What’s Wrong With MRP Labour Theory

For some time I have followed, and used with success, the marginal revenue product theory in essays and exams, to explain how labour markets work. After thinking about it for some time, however, I begin to question it.

A Short Run Theory The theory shows that MRP slopes downwards with respect to employment of a single firm. This is due to the law of diminishing marginal returns to a fixed capital and land overheads, showing that it is a short run theory and not accounting for economies of scale(which would, if anything, have MRP sloping upwards).

The Assumption

That employment by a firm will be up to where the extra revenue added to the firm by one more worker will equal their wage. Wage = MRP. Also, the skills of the workers are identical. For this reason, MRP theory is most appropriate in a market nearing perfect competition.

First lets take a look at MRP theory on a diagram. I will scrutinise the fact that marginal cost of labour is modelled to be wage only.

Criticisms Of Wage = MRP Equilibrium

Marginal Cost is Greater Than Only Wage: Following that firms, being profit maximising, will employ up to where MRP equals marginal cost assumes that the marginal cost is solely the wage. But the cost to the firm of having another worker operating is surely more than their wage.

How Marginal Cost Exceeds Wage: How about national insurance in some cases borne upon the employer, or extra utility bills, and the fact that extra capital must be assigned for the worker to be useful.

One more worker means one more chair, computer, stationary for an office, or machinary for a manufacturer, and the extremes of an extra company car to cups of tea. We can clearly see that the marginal cost of labour is greater than the wage only.

Employing another worker also needs more unfinished goods(components, raw materials etc) to be bought to add value to, the worker’s purpose. This is an extra cost the firm has by employing the worker, adding to MC hence.

Wage = MRP in Real Life: Employing up to where wage equals MRP will mean the final workers, assuming similar productivity, will actually be lossmaking when considering the added marginal cost ot the wage. A builder earning £300 per week will expect to add to the firm much more than that wage, several multiples in fact whether he is the marginal worker or not.

The theory assumes that a building firm will employ if that builder adds more than £300 per week of value to a project. The employer in practice will not employ that builder at all, as once business rates, depreciation and other operating costs are accounted for, not to mention extra materials to add value towards, doing this will be hugely lossmaking.

How This Can Be Amended

How The Theory Probably Stands: Due to the assumption that this is a short run cost theory, it is probably how the theory came to be what it is today. Because assuming that other costs to the firm will be fixed costs, with variable labour, the marginal cost of labour is only the wage.

But in practice, marginal cost will be roughly equally greater as per worker than the wage. Diminishing margnial returns is accounted for in MRP.

How This Changes The Diagram: Instead of considering the wage, but the actual marginal cost of labour, this will see a shift upwards in the supply curve a firm faces, using what we have here.

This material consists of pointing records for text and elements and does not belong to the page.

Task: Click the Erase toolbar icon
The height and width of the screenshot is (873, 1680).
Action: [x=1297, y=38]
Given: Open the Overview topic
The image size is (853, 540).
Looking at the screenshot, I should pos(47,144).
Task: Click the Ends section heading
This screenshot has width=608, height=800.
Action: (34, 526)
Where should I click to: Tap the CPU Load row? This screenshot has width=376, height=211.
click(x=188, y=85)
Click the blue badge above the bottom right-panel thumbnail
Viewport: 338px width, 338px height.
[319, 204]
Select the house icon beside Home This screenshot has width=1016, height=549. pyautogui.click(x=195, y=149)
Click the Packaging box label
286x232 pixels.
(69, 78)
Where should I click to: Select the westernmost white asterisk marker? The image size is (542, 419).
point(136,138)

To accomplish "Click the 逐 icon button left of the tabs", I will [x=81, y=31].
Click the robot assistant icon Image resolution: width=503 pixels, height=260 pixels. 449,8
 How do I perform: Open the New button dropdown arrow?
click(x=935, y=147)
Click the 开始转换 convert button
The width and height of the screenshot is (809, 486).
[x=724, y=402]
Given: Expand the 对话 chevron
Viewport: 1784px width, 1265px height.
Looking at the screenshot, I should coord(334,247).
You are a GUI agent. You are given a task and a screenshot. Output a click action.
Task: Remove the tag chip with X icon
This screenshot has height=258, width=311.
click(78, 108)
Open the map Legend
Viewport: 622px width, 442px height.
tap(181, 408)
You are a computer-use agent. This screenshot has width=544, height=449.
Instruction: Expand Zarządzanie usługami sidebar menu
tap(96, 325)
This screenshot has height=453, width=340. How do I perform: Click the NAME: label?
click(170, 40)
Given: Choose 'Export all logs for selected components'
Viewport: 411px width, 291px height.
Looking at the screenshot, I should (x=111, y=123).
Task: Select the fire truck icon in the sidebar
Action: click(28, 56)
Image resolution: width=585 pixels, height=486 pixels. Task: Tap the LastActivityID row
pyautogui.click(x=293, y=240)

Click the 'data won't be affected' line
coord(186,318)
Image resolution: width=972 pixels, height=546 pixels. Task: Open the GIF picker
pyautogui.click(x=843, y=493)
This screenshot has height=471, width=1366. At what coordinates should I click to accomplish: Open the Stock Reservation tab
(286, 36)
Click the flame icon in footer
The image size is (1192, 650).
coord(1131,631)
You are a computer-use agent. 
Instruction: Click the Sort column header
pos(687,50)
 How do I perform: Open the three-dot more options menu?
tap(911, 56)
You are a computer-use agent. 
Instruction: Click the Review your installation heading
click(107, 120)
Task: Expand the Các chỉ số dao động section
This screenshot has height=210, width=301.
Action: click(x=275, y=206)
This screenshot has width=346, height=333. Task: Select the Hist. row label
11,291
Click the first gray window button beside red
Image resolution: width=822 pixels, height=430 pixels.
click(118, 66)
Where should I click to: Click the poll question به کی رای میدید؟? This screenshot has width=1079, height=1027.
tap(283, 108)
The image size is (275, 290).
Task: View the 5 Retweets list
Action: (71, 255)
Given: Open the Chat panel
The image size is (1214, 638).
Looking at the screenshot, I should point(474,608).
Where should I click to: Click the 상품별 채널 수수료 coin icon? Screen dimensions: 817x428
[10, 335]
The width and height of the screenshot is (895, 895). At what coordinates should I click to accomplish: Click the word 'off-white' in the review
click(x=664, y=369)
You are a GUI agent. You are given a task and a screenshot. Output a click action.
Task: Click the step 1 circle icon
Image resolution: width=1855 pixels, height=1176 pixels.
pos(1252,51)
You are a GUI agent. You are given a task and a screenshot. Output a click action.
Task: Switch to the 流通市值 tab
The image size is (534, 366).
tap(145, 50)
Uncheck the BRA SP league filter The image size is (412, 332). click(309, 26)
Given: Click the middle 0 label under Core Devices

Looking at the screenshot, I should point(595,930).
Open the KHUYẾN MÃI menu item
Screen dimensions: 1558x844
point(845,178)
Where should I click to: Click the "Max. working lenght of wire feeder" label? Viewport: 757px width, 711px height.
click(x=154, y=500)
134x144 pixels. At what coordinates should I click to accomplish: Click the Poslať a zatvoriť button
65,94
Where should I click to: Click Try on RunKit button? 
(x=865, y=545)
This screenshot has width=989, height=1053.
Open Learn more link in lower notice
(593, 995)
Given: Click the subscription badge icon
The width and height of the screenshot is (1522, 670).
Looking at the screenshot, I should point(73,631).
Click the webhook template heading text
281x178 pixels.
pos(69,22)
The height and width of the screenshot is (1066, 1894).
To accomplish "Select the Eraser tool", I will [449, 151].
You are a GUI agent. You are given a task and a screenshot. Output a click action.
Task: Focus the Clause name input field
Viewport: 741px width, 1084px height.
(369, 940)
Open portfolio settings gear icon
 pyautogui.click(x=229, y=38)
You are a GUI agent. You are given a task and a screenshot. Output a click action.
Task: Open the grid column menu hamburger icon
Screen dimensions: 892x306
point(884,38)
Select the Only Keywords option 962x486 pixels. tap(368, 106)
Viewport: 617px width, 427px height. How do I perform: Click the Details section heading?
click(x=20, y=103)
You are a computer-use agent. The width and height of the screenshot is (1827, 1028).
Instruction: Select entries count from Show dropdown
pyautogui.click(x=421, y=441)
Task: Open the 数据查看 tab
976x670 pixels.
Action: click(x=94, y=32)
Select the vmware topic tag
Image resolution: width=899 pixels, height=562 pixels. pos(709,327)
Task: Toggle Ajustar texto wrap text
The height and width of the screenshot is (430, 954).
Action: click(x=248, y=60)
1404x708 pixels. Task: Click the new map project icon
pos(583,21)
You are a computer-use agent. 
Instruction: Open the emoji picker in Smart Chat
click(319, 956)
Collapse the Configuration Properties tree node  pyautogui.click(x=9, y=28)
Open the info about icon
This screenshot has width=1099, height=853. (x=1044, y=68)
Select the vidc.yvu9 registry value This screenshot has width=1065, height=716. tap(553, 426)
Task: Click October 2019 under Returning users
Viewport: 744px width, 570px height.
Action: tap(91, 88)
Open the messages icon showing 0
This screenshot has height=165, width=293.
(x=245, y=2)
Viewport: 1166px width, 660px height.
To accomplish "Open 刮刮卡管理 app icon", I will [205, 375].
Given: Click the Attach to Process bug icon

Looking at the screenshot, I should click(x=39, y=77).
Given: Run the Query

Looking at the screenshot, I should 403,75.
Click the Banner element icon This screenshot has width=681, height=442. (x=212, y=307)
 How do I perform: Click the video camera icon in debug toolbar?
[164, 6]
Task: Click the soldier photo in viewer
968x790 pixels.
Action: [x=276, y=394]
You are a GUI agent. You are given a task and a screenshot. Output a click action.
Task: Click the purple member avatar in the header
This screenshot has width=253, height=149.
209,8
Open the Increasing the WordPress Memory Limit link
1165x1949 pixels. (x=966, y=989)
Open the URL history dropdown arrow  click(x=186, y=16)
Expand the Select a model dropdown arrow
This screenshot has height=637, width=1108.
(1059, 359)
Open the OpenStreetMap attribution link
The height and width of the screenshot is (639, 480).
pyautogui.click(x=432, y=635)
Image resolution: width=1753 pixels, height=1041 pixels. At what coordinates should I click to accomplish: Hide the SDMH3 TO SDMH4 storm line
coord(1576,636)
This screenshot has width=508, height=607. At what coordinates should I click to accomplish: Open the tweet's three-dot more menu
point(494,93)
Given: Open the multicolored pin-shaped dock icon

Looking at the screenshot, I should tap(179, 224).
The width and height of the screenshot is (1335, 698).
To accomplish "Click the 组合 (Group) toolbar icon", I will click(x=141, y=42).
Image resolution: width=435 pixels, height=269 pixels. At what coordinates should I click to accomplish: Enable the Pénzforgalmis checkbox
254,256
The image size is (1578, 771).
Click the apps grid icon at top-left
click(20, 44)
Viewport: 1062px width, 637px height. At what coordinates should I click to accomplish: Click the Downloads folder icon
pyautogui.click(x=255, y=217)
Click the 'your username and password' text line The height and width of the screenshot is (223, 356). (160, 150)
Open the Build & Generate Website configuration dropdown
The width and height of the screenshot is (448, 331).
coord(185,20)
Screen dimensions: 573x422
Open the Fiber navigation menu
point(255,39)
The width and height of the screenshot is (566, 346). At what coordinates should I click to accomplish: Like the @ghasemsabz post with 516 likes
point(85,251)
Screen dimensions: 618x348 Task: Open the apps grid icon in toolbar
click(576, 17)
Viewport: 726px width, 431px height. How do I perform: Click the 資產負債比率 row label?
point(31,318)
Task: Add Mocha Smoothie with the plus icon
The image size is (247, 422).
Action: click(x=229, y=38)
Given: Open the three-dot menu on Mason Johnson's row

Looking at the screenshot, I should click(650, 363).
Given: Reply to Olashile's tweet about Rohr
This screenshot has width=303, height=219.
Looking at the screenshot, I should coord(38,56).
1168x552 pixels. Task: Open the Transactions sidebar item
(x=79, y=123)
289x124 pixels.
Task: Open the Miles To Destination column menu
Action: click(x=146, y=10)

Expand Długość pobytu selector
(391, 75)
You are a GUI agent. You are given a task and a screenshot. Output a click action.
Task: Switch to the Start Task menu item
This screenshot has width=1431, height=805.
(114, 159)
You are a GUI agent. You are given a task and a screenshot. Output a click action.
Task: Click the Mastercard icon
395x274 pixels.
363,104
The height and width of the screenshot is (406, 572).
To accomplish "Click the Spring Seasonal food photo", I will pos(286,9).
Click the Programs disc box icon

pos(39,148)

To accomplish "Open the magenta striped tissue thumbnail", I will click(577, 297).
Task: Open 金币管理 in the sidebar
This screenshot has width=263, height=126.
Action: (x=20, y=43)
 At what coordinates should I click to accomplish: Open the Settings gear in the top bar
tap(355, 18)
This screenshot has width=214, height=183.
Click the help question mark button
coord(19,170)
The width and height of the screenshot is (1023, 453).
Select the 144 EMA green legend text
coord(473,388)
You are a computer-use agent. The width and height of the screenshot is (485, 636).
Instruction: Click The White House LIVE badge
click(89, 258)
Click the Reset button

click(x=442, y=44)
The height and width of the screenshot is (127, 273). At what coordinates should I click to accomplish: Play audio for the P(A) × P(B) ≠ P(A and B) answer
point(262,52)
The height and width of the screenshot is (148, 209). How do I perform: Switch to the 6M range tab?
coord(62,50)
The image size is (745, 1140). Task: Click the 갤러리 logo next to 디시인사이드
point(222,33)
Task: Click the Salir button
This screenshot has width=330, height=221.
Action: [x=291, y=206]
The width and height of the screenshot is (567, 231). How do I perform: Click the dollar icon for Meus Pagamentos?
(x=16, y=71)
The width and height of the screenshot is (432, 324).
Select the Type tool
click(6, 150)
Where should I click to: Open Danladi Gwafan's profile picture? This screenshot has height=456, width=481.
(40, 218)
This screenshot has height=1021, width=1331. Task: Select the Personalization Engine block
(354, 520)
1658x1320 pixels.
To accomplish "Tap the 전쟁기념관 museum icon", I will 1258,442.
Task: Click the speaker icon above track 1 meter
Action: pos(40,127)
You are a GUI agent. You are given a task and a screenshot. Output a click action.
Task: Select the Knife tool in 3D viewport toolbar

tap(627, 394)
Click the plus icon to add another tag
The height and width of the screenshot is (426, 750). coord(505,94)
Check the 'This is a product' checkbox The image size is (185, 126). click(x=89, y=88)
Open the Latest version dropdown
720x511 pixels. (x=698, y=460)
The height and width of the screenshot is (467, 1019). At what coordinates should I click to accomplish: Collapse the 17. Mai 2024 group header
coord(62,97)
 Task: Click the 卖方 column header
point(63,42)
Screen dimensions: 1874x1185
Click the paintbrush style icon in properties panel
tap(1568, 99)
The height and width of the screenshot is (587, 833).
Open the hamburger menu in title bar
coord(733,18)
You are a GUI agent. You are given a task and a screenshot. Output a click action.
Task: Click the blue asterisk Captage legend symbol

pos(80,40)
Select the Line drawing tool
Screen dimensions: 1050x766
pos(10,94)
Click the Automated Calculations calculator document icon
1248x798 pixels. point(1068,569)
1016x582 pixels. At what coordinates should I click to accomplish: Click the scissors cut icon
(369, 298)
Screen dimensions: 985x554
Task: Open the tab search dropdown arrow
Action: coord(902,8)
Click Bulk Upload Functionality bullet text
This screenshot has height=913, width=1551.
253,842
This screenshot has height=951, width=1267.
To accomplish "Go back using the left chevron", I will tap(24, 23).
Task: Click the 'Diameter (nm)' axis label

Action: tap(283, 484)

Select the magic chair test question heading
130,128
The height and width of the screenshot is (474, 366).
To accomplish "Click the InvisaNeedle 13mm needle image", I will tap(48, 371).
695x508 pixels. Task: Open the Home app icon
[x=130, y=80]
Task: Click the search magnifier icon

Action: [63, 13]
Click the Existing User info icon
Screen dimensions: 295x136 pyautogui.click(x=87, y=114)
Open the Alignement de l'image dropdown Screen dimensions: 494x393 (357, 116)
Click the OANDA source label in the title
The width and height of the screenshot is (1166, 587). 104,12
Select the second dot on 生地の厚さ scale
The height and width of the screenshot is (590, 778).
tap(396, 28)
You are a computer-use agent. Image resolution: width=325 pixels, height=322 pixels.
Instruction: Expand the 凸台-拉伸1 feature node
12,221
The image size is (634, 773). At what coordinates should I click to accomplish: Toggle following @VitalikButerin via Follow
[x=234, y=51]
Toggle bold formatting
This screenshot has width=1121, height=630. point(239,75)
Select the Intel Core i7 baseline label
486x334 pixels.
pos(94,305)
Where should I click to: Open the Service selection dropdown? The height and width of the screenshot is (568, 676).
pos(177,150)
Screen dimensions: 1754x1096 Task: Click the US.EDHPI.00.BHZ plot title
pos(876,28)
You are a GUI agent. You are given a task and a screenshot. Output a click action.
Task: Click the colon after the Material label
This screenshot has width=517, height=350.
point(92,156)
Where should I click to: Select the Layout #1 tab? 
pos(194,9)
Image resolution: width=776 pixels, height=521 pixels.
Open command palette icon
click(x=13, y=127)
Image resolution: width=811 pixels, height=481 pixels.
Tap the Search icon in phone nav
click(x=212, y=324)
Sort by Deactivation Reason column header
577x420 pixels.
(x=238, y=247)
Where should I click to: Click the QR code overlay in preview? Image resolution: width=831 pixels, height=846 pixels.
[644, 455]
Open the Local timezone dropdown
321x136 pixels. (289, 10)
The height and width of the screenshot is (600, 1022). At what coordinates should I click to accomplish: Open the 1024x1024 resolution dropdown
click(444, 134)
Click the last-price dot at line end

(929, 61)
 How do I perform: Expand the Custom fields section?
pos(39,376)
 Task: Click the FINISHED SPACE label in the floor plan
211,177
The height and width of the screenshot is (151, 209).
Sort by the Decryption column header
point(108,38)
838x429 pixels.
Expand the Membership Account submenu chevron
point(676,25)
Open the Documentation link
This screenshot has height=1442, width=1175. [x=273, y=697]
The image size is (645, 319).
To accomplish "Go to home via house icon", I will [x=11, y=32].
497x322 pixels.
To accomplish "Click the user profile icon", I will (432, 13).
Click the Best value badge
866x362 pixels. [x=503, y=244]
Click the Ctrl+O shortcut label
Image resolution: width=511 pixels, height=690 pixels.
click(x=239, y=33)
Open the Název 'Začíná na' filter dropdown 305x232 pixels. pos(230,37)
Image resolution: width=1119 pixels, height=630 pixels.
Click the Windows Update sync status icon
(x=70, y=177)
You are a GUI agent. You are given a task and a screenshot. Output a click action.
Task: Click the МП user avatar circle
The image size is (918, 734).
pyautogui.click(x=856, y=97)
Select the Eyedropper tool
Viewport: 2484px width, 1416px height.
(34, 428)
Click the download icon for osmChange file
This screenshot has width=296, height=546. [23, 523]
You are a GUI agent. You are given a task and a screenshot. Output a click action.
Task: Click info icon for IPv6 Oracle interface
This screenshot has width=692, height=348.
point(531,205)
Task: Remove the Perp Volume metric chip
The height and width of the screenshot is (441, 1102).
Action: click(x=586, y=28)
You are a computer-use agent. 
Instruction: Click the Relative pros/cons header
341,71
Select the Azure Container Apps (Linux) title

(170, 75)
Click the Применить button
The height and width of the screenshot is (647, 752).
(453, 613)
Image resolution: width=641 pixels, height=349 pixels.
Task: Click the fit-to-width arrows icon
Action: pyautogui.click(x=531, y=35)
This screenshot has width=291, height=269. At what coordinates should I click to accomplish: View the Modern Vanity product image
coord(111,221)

Marginal Revenue Product Curve

Fine, Unless We Complicate: The MRP curve, so long as the assumptions above are satisfied, is a fine part of the theory. Diminishing marginal returns being realised by every worker, not just the marginal, are accounted for by saying the extra revenue.

Safe With EBITDA*: With the added marginal costs accounted for in the supply curve of labour, such as the buying of unfinished goods and depreciation, it is safe to have the curve meaning added revenue in itself.


*EBITDA means earnings before interest, tax, depreciation and amortisation.

Amortisation is the depreciation of non tangible assets, such as patents, goodwill, reputation, trademark etc, rather than physical capital.